Osservò di sottecchi l'uomo elegante seduto di fronte a lui che sorseggiava il Mojito ad occhi chiusi; il rumore dei cristalli di ghiaccio sotto i suoi denti era chiaramente udibile nel locale, buio e deserto a quell'ora del mattino.
L'uomo alzò lentamente le palpebre e lo fissò per un lungo istante con un'espressione stoica e indecifrabile nei suoi occhi verde oliva. Quindi si alzò in piedi, stagliandosi con la sua elegante figura alle luci dei led sopra al bancone: il completo doppiopetto grigio lo vestiva alla perfezione, era chiaramente un capo di alta sartoria visto il modo impeccabile in cui gli fasciava le spalle larghe e la vita stretta. La chioma castana era composta e irrigidita, forse, da un filo di gel, anch'essa domata e arrendevole alla soverchiante personalità dell'uomo a cui apparteneva.
Appoggiò il bicchiere e fece un cenno al suo assistente seduto sullo sgabello di fianco. Quindi si voltò e se ne andò senza degnare Hajime di uno sguardo.
"Ok, Iwaizumi-san, puoi cominciare già questa sera alle sette. Vieni pure vestito come vuoi, troverai qui la divisa. Dovresti essere una cinquanta, dico bene?"
L'occhiata che gli lanciò mentre prendeva mentalmente le misure aveva un che di inquietante: i suoi occhi castani, grandi e attenti, scivolavano lentamente sui jeans chiari e sulle spalle fasciate dalla camicia nera, mentre la bocca si allargava in un sorriso soddisfatto. Era davvero bizzarro; la zazzera di capelli rosso fuoco sparati in tutte le direzioni creava un contrasto curioso, ma non fastidioso, col perfetto completo gessato grigio scuro che indossava.

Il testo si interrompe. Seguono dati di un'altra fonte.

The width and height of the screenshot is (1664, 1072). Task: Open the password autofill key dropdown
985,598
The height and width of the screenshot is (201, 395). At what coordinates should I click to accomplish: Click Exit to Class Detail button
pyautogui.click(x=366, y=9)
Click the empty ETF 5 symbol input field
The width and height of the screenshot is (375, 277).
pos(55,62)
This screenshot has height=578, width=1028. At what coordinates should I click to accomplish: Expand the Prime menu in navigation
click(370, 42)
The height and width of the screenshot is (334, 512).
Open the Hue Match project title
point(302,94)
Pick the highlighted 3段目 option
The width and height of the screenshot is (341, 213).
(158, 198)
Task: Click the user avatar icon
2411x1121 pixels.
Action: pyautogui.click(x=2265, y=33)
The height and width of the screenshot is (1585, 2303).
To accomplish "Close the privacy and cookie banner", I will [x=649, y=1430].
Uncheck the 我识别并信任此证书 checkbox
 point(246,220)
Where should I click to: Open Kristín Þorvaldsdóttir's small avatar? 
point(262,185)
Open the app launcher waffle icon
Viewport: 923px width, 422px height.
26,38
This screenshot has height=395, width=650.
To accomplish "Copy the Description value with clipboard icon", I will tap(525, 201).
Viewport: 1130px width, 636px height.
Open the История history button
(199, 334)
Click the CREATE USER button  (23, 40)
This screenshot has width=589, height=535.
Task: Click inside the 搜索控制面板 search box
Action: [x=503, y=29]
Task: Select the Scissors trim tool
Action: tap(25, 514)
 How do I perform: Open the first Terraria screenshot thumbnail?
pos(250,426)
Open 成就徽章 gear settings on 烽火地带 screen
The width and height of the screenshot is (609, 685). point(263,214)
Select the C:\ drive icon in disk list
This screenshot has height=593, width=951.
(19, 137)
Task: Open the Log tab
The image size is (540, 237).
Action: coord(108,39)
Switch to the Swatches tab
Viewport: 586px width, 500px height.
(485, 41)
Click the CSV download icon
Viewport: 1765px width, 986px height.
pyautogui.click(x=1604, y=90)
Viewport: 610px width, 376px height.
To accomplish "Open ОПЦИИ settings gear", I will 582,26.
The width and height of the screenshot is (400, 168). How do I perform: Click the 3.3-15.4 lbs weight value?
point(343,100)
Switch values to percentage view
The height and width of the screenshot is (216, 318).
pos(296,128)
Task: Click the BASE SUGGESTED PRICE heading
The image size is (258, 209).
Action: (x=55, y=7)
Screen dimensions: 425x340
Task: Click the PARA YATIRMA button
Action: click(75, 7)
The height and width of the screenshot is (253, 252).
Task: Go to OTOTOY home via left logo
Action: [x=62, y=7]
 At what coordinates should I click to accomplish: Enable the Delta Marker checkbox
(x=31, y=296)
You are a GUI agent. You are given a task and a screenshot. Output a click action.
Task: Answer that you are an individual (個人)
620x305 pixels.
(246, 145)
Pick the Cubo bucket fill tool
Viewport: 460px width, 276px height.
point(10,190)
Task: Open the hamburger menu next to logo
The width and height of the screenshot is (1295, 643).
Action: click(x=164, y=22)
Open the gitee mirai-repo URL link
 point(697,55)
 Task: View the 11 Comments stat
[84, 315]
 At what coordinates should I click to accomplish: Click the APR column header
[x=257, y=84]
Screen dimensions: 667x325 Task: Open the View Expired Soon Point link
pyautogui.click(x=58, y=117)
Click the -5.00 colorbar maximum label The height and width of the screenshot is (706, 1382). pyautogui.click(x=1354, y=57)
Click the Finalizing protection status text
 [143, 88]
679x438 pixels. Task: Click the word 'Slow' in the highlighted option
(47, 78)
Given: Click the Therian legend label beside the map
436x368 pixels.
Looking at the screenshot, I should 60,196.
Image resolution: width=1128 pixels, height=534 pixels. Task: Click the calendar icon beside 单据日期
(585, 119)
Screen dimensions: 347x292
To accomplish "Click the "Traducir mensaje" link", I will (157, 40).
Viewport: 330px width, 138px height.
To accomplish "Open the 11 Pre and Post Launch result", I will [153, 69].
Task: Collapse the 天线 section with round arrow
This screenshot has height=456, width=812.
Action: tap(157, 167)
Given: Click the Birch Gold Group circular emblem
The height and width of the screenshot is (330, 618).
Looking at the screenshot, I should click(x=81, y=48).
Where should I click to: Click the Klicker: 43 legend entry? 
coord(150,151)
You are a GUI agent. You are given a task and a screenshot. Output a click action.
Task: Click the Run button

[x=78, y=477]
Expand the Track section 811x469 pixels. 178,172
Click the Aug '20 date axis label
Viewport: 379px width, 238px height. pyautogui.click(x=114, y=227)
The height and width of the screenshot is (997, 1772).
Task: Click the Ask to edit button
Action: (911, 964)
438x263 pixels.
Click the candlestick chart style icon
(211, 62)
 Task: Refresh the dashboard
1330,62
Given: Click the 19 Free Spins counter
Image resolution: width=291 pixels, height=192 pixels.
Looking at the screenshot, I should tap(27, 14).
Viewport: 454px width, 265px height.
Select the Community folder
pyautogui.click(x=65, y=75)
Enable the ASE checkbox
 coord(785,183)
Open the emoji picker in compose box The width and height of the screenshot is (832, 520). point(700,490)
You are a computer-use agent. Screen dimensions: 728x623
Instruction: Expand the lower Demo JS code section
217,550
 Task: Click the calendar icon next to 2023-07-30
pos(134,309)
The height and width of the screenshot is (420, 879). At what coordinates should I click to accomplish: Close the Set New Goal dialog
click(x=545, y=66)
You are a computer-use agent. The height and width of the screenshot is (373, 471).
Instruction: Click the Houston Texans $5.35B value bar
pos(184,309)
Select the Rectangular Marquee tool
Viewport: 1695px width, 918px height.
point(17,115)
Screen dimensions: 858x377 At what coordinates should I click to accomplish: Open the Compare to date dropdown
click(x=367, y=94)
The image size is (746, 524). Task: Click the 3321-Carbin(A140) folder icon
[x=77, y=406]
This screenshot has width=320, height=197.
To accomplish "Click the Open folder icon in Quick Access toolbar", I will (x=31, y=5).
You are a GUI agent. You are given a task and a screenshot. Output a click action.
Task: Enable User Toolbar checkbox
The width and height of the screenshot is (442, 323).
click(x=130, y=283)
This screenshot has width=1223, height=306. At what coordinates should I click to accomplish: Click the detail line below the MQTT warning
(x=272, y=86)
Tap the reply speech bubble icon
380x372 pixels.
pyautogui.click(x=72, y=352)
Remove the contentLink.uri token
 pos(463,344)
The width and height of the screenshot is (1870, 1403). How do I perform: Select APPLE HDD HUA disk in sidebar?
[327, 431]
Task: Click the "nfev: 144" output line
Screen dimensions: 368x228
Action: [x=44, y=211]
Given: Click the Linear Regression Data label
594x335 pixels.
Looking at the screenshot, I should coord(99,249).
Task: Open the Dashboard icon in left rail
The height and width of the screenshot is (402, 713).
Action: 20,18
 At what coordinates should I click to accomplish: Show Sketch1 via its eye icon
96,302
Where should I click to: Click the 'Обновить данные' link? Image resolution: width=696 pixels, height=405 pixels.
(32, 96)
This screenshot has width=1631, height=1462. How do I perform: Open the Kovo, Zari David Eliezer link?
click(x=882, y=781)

"Cinquantadue." lo corresse Hajime.
"Oh. Cinquantadue...? Mi sembravi più esile." commentò, picchiettandosi le labbra con due dita lunghe e affusolate "Perfetto, non c'è altro da dire; del compenso hai già parlato con Ushijima, ma se hai qualche domanda, sono a tua disposizione."
"No, grazie. È tutto chiaro. A stasera Tendō-san."
All'uscita del locale si fermò un istante strizzando gli occhi per abituarsi alla luce abbacinante del giorno; prese un lungo respiro e passò la mano tra i capelli corvini, spettinati e ribelli, per cercare di scaricare la tensione che ancora lo attanagliava. Si incamminò quindi verso il parcheggio dove aveva lasciato la moto, ripercorrendo mentalmente tutti i passaggi che aveva eseguito per preparare i tre drink che gli avevano chiesto.
Era fatto così, rimuginava e tornava sopra alle cose per ore; sapeva che non serviva a nulla ma non riusciva proprio a non farlo, soprattutto quando si trattava del suo lavoro. Era un professionista, ci metteva l'anima e voleva essere sempre impeccabile; e rivedere nella sua mente tutti i passaggi e gli errori che poteva avere commesso, lo aiutava a migliorarsi per la volta successiva.
In effetti, il Margarita gli aveva dato del filo da torcere, più che altro per restare nei tempi, visto il lungo shaking che richiedeva. Col Daiquiri era andata meglio, ma comunque in generale doveva essersela cavata bene, visto che lo avevano assunto. Avrebbe cominciato la sera stessa e, davvero, non vedeva l'ora.
A posteriori si domandò, però, perché gli avessero chiesto di preparare tre cocktail così complessi, quando il pub si riempiva ogni sera di ragazzotti che andavano avanti tutta la notte a giocare a biliardo e a freccette, scolandosi una birra dietro l'altra.
Ma dopotutto si era divertito, era da parecchio tempo che si limitava a mescere boccali di birra alla spina o a togliere i tappi dalle bottiglie. E soprattutto, quel lavoro gli serviva; riuscire a entrare nel giro dei locali di Ushijima era stato un colpo davvero fortunato, che avrebbe potuto aprire diverse porte in futuro.
⋆⊱❤⊰⋆
Erano passati solo pochi giorni che si aprì già un piccolo spiraglio. Tendō si presentò al pub per consegnargli la paga della settimana, e Hajime non sospettava minimamente in quale modo quella visita avrebbe influito sulla sua vita futura.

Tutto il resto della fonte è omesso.